To do >> Transcribe the lines below verbatim, beginning at the line that contains "The width and height of the screenshot is (2576, 1258)." and ending after the line that contains "Action: pos(701,33)".

Data for this task >>
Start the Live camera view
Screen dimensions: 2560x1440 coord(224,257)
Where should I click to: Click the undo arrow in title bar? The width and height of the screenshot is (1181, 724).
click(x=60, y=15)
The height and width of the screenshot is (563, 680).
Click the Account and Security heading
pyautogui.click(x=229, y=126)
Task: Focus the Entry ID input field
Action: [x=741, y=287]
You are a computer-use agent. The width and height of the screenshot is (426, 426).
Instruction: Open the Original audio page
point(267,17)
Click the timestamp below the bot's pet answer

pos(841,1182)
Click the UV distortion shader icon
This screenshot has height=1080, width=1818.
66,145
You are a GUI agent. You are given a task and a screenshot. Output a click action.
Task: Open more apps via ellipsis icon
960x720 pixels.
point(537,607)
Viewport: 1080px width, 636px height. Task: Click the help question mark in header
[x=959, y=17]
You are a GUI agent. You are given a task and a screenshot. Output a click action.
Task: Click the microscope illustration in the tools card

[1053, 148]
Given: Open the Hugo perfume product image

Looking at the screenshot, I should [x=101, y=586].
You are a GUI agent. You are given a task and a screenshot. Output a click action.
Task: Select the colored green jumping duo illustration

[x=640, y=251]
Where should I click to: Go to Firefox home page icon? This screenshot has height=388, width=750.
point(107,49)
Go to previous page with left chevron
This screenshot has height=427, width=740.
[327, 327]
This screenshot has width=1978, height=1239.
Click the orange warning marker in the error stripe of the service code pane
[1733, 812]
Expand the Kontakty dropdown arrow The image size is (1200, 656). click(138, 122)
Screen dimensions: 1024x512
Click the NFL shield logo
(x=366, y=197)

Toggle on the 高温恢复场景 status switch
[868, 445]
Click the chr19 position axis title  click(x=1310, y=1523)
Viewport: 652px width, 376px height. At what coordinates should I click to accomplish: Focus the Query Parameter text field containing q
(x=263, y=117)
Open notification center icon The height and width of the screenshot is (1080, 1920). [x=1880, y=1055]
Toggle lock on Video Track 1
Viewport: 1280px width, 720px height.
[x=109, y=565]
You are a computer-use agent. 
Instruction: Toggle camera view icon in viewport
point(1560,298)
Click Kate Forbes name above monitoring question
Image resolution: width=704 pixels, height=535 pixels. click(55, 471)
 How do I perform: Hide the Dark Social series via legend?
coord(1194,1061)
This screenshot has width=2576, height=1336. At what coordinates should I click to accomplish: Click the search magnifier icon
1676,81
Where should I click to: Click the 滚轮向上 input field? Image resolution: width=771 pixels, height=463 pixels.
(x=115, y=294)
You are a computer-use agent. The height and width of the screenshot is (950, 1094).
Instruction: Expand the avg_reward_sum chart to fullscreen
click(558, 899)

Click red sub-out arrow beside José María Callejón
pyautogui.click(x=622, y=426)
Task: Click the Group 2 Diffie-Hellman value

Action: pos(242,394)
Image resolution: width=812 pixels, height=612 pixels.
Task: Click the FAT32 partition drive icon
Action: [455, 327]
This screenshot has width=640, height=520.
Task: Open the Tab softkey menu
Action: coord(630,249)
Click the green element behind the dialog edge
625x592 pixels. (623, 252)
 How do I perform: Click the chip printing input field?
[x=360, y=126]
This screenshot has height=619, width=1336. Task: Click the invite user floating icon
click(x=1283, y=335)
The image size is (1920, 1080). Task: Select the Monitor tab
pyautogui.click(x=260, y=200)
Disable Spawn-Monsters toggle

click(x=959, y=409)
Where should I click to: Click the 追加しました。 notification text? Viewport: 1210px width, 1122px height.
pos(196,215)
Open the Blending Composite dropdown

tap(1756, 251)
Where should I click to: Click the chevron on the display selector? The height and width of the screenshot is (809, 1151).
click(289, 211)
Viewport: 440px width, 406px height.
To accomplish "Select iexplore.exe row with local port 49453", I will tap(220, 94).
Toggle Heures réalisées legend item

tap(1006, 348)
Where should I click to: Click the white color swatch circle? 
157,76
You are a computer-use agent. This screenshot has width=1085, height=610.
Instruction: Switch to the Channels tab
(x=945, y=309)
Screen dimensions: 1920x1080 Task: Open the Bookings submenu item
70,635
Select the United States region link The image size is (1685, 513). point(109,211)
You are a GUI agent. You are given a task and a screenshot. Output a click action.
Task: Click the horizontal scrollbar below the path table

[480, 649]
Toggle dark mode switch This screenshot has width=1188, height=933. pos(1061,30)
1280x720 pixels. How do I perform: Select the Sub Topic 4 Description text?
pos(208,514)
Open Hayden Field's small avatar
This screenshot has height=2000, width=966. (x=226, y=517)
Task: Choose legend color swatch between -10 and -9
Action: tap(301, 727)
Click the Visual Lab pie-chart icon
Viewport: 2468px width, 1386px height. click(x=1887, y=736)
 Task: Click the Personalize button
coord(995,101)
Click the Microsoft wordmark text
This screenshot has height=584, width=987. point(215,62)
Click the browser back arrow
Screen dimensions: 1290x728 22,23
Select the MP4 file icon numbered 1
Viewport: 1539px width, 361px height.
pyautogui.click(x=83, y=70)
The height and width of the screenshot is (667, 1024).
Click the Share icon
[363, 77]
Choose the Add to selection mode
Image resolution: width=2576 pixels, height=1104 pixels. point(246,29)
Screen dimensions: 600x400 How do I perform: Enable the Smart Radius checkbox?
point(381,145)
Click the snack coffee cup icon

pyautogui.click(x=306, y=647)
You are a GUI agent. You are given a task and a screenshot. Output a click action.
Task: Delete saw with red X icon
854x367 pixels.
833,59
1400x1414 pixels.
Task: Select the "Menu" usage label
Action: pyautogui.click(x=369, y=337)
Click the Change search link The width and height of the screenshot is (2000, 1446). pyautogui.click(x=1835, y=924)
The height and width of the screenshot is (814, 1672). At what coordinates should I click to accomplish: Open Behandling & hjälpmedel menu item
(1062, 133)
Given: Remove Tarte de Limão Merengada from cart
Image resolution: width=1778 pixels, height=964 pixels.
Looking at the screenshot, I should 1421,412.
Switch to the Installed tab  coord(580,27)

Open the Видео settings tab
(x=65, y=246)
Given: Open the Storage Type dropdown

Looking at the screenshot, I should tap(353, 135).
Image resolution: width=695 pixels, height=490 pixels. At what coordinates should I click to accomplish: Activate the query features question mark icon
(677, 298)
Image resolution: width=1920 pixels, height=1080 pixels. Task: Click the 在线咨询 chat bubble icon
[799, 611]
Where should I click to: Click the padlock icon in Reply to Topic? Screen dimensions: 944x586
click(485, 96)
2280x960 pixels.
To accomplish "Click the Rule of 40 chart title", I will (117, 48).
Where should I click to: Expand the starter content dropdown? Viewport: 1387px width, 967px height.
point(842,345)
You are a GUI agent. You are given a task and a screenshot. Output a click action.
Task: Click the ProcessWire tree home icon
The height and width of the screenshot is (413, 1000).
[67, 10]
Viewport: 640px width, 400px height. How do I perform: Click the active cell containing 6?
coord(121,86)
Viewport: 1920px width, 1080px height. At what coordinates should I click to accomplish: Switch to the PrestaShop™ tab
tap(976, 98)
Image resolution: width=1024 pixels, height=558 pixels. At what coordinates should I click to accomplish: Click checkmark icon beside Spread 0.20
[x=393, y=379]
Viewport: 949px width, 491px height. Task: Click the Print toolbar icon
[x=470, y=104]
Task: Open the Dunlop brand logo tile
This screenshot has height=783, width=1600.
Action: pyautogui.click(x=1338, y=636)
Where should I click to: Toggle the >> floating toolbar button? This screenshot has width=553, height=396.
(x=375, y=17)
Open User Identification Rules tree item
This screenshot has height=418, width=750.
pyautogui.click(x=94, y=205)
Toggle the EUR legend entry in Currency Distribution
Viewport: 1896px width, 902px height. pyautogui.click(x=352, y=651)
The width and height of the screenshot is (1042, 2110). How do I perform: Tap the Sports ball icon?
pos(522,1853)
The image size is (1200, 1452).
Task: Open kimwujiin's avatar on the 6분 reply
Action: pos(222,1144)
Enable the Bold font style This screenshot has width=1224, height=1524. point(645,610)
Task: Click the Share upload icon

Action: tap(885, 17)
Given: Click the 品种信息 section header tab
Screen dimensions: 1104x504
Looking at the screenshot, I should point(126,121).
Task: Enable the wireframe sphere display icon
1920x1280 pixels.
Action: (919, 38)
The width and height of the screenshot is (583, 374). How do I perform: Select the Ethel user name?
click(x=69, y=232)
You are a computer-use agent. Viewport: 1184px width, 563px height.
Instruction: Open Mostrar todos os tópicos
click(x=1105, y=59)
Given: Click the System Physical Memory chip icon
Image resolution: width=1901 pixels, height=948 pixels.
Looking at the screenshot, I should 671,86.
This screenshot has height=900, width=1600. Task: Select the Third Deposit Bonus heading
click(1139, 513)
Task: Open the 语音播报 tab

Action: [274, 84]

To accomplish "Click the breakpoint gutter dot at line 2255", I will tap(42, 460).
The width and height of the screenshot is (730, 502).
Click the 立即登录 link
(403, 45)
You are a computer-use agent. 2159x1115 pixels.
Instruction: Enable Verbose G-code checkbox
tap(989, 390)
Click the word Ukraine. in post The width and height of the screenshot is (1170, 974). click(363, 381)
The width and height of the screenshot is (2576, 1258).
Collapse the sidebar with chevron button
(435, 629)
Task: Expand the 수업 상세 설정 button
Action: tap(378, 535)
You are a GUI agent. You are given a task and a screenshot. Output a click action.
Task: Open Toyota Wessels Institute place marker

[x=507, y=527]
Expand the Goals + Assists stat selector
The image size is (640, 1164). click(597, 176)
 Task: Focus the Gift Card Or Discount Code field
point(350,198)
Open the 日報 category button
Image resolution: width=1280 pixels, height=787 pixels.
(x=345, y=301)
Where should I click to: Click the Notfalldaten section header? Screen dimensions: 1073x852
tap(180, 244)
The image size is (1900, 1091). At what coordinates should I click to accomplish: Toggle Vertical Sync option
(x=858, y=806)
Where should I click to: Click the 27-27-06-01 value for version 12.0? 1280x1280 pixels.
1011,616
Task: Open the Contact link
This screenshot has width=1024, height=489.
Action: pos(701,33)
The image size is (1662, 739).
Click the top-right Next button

Exercise result >>
The width and height of the screenshot is (2576, 1258).
Collapse the sidebar with chevron button
(435, 629)
Task: Expand the 수업 상세 설정 button
Action: tap(378, 535)
You are a GUI agent. You are given a task and a screenshot. Output a click action.
Task: Open Toyota Wessels Institute place marker

[x=507, y=527]
Expand the Goals + Assists stat selector
The image size is (640, 1164). click(597, 176)
 Task: Focus the Gift Card Or Discount Code field
point(350,198)
Open the 日報 category button
Image resolution: width=1280 pixels, height=787 pixels.
(x=345, y=301)
Where should I click to: Click the Notfalldaten section header? Screen dimensions: 1073x852
tap(180, 244)
The image size is (1900, 1091). At what coordinates should I click to accomplish: Toggle Vertical Sync option
(x=858, y=806)
Where should I click to: Click the 27-27-06-01 value for version 12.0? 1280x1280 pixels.
1011,616
Task: Open the Contact link
This screenshot has width=1024, height=489.
Action: pos(701,33)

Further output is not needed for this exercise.